** start of ROWS **
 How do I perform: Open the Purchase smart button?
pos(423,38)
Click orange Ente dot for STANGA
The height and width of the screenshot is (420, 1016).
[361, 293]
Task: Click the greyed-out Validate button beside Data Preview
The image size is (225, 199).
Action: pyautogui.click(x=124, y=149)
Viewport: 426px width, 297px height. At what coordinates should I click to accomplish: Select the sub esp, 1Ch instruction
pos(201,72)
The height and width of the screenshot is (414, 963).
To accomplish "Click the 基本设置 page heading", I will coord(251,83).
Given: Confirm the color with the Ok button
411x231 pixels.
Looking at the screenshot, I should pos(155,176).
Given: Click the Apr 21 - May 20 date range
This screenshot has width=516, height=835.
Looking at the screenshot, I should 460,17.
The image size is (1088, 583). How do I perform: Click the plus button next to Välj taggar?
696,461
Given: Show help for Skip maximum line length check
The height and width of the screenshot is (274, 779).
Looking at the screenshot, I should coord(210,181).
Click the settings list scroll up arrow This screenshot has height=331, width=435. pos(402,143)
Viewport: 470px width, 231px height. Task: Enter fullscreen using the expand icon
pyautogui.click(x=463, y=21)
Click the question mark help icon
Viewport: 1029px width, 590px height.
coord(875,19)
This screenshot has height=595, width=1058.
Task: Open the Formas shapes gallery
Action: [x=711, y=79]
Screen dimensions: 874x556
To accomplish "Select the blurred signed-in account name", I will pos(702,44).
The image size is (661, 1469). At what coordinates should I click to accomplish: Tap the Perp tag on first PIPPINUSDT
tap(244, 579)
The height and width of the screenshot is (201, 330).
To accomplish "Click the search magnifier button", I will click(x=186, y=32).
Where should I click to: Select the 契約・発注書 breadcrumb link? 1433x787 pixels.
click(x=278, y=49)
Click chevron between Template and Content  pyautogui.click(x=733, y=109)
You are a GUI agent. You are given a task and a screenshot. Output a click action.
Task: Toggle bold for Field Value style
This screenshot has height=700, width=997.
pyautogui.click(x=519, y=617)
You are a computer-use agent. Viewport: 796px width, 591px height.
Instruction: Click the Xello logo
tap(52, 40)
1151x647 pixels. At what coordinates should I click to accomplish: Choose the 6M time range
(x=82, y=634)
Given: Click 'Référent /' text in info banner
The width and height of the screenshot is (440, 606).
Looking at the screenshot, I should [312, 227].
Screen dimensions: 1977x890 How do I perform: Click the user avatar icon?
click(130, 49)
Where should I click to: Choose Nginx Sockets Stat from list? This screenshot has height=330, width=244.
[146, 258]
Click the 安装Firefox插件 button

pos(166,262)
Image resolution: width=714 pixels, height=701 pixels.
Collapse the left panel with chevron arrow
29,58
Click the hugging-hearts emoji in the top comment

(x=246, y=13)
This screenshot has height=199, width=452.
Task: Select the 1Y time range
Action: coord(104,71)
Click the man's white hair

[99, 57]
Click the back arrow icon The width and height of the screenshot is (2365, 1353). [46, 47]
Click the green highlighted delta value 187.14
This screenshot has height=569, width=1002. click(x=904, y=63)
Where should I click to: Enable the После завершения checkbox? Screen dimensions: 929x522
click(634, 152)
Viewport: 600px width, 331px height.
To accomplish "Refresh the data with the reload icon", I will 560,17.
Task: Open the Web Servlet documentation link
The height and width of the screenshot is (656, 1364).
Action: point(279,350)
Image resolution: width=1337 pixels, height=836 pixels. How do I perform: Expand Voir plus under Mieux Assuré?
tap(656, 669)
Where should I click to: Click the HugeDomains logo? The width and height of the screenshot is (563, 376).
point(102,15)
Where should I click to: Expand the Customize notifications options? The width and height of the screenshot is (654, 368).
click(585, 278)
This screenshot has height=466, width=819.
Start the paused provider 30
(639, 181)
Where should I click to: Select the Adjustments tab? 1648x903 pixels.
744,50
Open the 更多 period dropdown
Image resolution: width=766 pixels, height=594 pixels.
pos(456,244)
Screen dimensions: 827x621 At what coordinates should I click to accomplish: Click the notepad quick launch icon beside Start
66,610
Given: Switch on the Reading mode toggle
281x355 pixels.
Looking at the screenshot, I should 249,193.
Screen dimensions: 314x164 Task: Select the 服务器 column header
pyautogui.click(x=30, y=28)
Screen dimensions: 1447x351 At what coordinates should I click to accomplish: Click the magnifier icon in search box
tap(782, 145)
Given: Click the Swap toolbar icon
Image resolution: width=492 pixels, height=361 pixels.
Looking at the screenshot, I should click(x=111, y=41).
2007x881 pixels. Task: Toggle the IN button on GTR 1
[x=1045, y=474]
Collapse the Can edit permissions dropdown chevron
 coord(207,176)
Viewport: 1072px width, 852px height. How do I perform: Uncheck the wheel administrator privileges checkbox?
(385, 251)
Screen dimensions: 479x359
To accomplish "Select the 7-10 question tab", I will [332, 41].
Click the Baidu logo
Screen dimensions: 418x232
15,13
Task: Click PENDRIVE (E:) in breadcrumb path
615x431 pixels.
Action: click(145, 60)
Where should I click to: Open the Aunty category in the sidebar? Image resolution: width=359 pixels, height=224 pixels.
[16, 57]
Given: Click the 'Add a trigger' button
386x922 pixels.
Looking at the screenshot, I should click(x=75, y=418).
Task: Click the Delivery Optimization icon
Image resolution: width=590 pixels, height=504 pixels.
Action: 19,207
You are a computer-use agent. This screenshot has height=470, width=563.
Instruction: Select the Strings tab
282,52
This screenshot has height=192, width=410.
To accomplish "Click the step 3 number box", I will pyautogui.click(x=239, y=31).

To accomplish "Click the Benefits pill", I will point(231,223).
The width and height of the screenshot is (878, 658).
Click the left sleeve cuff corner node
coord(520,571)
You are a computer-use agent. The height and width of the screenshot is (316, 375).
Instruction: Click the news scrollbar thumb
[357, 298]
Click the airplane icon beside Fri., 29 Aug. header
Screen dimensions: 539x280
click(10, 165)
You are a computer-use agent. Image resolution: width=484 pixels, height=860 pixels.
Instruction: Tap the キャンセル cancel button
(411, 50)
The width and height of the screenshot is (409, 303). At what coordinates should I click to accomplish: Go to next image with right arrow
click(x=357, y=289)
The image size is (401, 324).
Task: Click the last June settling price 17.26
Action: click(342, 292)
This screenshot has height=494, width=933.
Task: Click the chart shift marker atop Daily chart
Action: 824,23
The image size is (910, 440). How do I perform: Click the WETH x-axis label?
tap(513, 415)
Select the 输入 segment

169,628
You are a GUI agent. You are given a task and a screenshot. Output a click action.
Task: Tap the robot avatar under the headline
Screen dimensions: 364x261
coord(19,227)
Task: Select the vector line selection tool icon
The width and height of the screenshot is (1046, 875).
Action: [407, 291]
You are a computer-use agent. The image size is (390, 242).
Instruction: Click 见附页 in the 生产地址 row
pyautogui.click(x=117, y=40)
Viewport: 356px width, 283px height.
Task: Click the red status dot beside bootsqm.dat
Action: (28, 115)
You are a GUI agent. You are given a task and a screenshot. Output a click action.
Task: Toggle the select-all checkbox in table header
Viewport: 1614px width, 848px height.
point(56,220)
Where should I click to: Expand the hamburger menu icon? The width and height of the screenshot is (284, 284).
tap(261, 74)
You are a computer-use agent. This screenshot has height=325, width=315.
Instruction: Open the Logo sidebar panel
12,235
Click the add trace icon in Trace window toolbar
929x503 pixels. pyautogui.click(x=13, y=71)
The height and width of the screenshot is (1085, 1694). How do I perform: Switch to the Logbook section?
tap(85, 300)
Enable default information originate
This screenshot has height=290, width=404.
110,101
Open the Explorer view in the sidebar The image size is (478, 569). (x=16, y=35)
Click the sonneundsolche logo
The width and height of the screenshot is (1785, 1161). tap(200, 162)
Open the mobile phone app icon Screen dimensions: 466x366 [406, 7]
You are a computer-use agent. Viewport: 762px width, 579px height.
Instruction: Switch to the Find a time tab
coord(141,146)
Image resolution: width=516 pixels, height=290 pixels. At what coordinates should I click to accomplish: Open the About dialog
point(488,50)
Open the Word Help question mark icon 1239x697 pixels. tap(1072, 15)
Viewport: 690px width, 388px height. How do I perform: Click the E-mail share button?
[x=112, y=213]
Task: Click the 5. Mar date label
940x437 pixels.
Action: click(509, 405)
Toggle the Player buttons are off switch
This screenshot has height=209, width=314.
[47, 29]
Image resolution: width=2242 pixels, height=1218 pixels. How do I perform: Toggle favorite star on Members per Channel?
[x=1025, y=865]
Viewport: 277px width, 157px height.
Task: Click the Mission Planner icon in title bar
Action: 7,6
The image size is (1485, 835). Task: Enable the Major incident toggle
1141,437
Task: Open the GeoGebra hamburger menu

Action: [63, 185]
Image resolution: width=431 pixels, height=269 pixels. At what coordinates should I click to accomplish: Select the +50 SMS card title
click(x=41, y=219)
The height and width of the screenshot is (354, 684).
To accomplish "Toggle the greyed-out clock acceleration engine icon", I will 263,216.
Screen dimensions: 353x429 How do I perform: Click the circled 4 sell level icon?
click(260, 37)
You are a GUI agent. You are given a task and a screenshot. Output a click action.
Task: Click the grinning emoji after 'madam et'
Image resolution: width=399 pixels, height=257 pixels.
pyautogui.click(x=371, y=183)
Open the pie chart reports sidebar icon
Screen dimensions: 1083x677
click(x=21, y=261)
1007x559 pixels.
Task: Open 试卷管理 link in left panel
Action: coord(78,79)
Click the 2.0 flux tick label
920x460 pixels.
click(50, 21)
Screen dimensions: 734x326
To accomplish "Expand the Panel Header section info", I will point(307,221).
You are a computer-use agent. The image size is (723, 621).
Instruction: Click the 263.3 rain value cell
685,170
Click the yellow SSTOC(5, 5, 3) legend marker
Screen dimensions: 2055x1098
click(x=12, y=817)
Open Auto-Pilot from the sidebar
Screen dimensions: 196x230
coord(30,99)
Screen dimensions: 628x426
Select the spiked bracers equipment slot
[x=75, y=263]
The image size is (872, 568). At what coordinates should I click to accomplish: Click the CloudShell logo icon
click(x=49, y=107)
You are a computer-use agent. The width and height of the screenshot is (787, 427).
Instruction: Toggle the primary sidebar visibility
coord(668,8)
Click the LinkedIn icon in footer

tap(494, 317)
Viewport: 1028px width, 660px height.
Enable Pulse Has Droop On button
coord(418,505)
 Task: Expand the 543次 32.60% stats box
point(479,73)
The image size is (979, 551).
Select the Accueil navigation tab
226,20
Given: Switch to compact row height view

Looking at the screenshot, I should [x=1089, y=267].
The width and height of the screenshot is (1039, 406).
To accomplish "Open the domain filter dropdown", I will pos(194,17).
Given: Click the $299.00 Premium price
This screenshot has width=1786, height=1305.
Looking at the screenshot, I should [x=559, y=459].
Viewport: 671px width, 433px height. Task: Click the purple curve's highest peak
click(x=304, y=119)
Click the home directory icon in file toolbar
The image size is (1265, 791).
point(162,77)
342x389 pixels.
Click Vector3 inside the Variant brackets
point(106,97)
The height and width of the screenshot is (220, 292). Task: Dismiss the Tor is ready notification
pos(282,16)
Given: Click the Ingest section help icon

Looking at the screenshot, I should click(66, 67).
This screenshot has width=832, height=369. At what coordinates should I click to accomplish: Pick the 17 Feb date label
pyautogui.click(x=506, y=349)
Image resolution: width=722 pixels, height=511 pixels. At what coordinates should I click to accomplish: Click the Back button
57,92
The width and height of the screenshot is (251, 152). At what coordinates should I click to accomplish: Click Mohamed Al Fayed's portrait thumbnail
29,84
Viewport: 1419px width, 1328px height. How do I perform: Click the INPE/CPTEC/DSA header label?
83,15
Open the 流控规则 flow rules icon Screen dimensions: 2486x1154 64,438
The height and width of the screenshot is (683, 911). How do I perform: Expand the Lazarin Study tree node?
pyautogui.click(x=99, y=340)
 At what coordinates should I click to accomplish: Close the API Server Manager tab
** end of ROWS **
TASK GOAL
Count the lines above that contain the string "pyautogui", and reply with the number alone.

WRITTEN SOLUTION
11